Restate word for word the lines from the one bearing "The width and" through the end of the entries below, and leave every picture out.

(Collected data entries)
+++
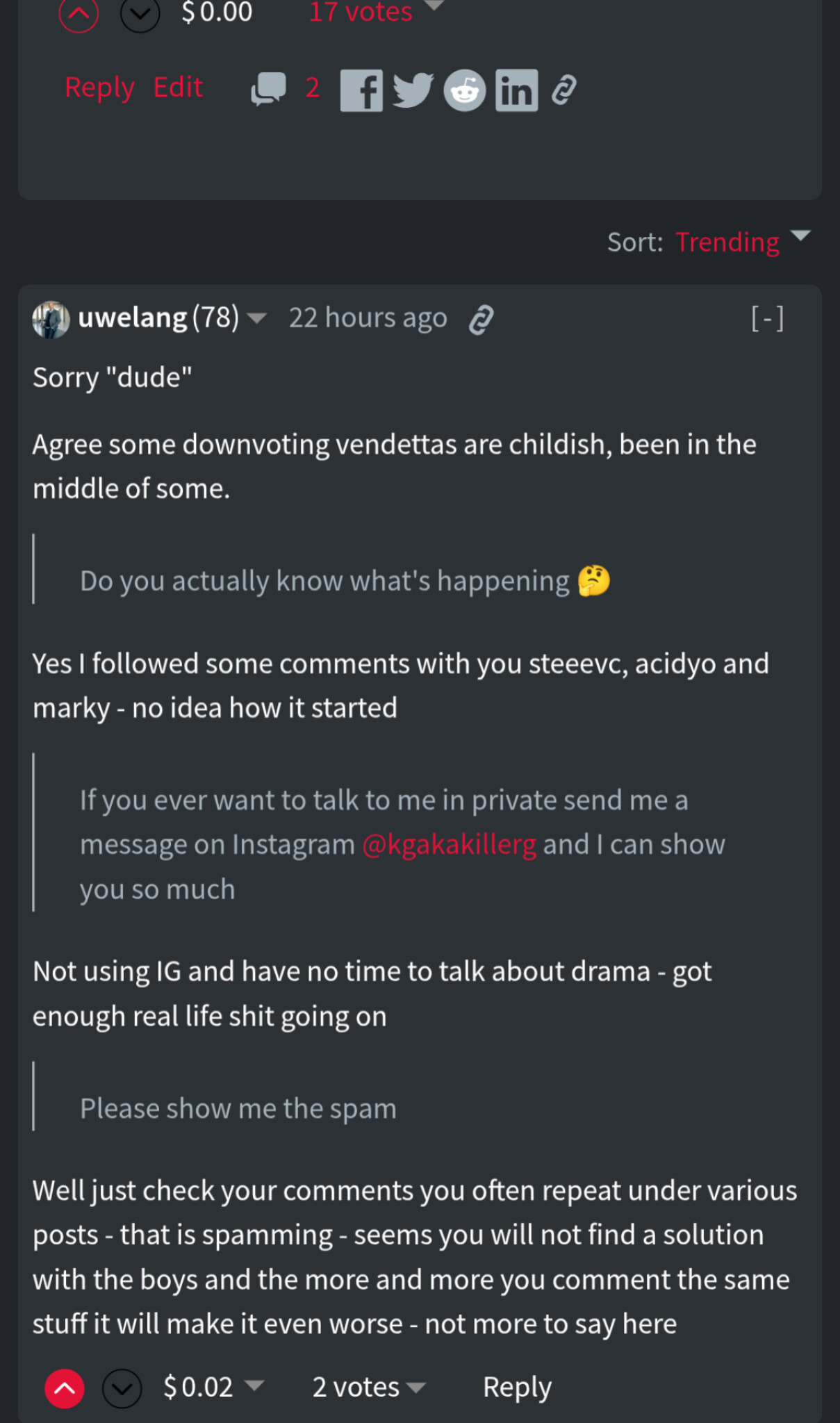This screenshot has width=840, height=1423.
Task: Collapse uwelang's comment with the [-] toggle
Action: (767, 319)
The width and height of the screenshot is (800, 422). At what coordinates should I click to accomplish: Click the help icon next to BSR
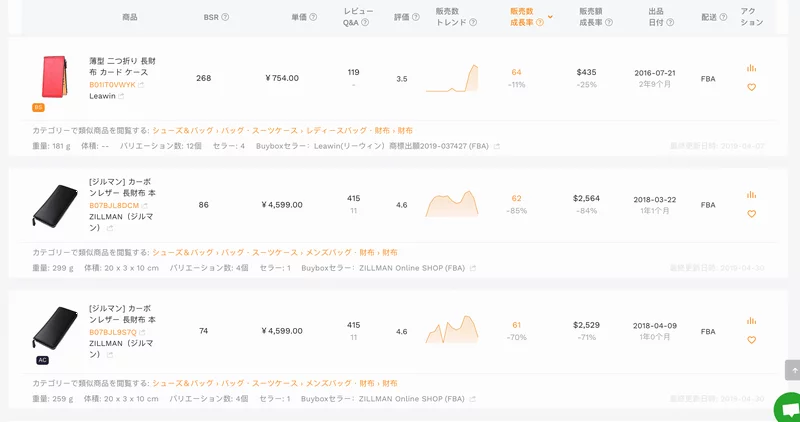pyautogui.click(x=225, y=17)
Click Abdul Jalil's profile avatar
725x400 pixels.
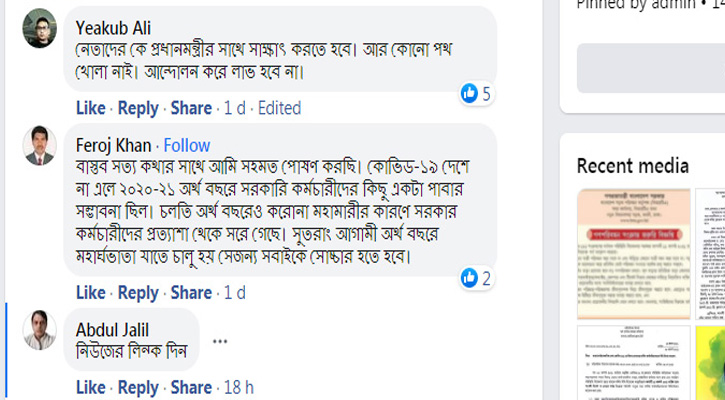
+++
__Exercise solution__
The width and height of the screenshot is (800, 422). At what coordinates should I click to accomplish: Click the help icon next to BSR
pyautogui.click(x=225, y=17)
Click Abdul Jalil's profile avatar
725x400 pixels.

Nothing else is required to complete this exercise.